There is something disquieting about the very idea of ‘expertise’, something that should concern all of us. When you are an expert you have good and often decisive reasons for certain actions, but the more such reasons are grounded in your expertise the less you may be capable of explaining them fully to laypeople. That is part of what it means to have expertise. Of course, the expert can explain his reasons to another expert in the same field. But the layperson will be at a loss. He may trust either, or neither, expert, but he will not be able to let his decision be really informed by the reasons of the expert. Of course, the layperson might have his own reasons for trusting this or that expert, but those reasons are in principle not accessibly informed by the expert’s expertise. That is essential to the predicament of the expert-layperson relationship. This asymmetry in access to relevant reasons is an undeniable fact of life, which requires human beings to accept their mutual dependence, their basic need for trust and the accompanying inescapable vulnerability. That is just what it is. Think of your car mechanic who listens to that alarming noise in your engine and tells you that you’d better buy another car.

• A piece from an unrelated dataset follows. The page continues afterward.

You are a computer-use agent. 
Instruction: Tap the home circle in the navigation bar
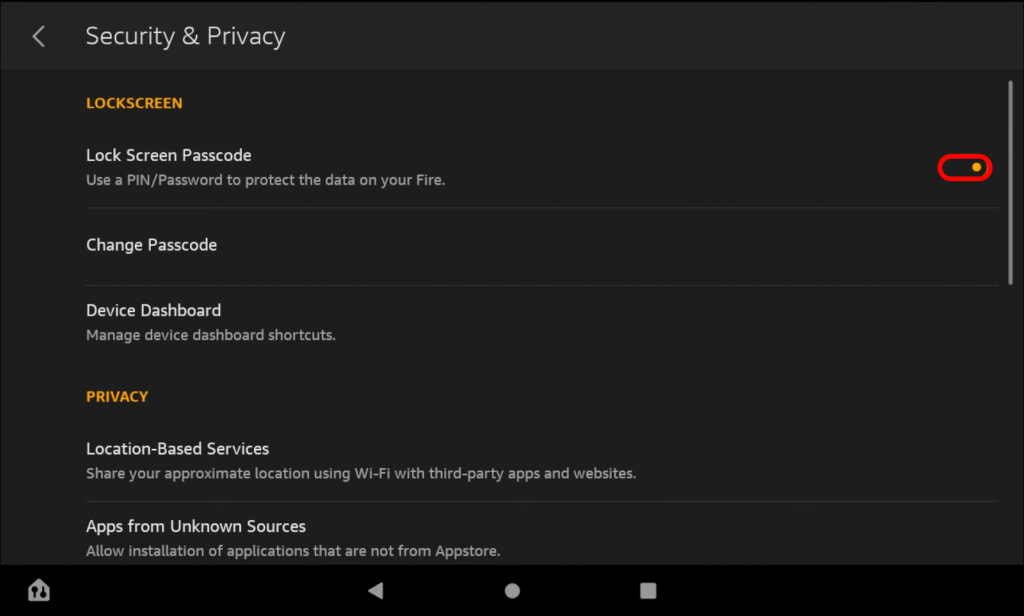click(x=512, y=590)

An important further question is how the expert uses his expertise in getting along with laypeople. Does he use his expertise as a wall, an obstacle for laypeople, to fend them off? Or does he support an open, fair and independent institution that offers every layperson an in principle accessible educational trajectory, emphasising that he is happy to share his expertise and considers the asymmetry primarily a matter of time and opportunity. That is basically the promise of the Enlightenment, out of which emerged both our modern idea of education and of science.
I argue in the book that we need a lot of common sense to cope together – expert and lay person alike – with this asymmetric predicament. Crucially this means that we make a lot of effort to show and affirm that every bit of human expertise grows out of common sense. That is our only option to prevent the abuse of expertise. It is also our only option to defend ourselves against the opportunity for those in power to disguise their lack of reasons as a matter of expertise. There are no guarantees here. Life is an adventure. But if we build on common sense, our common sense, we’re most likely to avoid injustice and cruelty.